Vielleicht was es also reines Kalkül, eine Sängerin zu benennen, bei der mit einem Einreiseverbot gerechnet werden konnte. Noch dazu eine Künstlerin, die an den Rollstuhl gefesselt ist. Wenn sie in Kiew hätte auftreten können, wäre es kaum vorstellbar gewesen, dass sie vom Publikum im Saal aus Protest gegen die aggressive russische Politik gegenüber der Ukraine ausgebuht worden wäre.
Es war wohl naiv, wenn die EBU oder die Ukraine erwartet haben, dass Russland in dem Streit Kompromisse eingehen könnte. Die EBU hatte eine Übertragung des Auftritts von Samoilowa aus Moskau nach Kiew vorgeschlagen. Auch Diskussionen darüber, Russland könne eine neue Teilnehmerin oder Teilnehmer benennen, waren nicht mehr als eine Illusion.
Verlierer sind russische Zuschauer
Verlierer in diesem Streit sind nun vor allem die Zuschauer in Russland. Nachdem Rückzug des "Perwy Kanal" wird berichtet, dass auch der Kanal "Rossia" aus "Solidarität" den Wettbewerb nicht übertragen werde. Die vom Staat kontrollierten russischen TV-Sender haben damit entschieden, was die Bürger sehen dürfen und was nicht.
Dabei hat der ESC in Russland eine große und tolerante Fangemeinde. Trotz der in Russland weit verbreiteten Homophobie haben auch russische Zuschauer vor Jahren des Transvestiten Conchita Wurst in großer Zahl ihre Stimme gegeben. Und trotz des Streits um die Krim haben sie beim Zuschauer-Voting die Ukrainerin Jamala stark unterstützt und damit auch zu ihrem Sieg beigetragen.

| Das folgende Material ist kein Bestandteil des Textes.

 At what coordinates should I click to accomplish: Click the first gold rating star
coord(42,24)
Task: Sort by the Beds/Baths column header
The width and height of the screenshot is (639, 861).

Die russischen Fans des Eurovision Song Contest werden in der Internet-Ära wohl eine Möglichkeit finden, den Wettbewerb doch noch live als Stream zu sehen. Aber wieder einmal wurde ihnen eine Freiheit entzogen - die Freiheit, den weltweit größten TV-Musikwettbewerb im nationalen Fernsehen zu sehen. Beim ESC feiern Menschen das freie, bunte, friedliche und ausgelassene Europa. Dieser fröhliche Anblick - und dazu noch aus Kiew übertragen - passt nicht in das Bild von Europa, das der Kreml in den Köpfen der Russen einprägen will.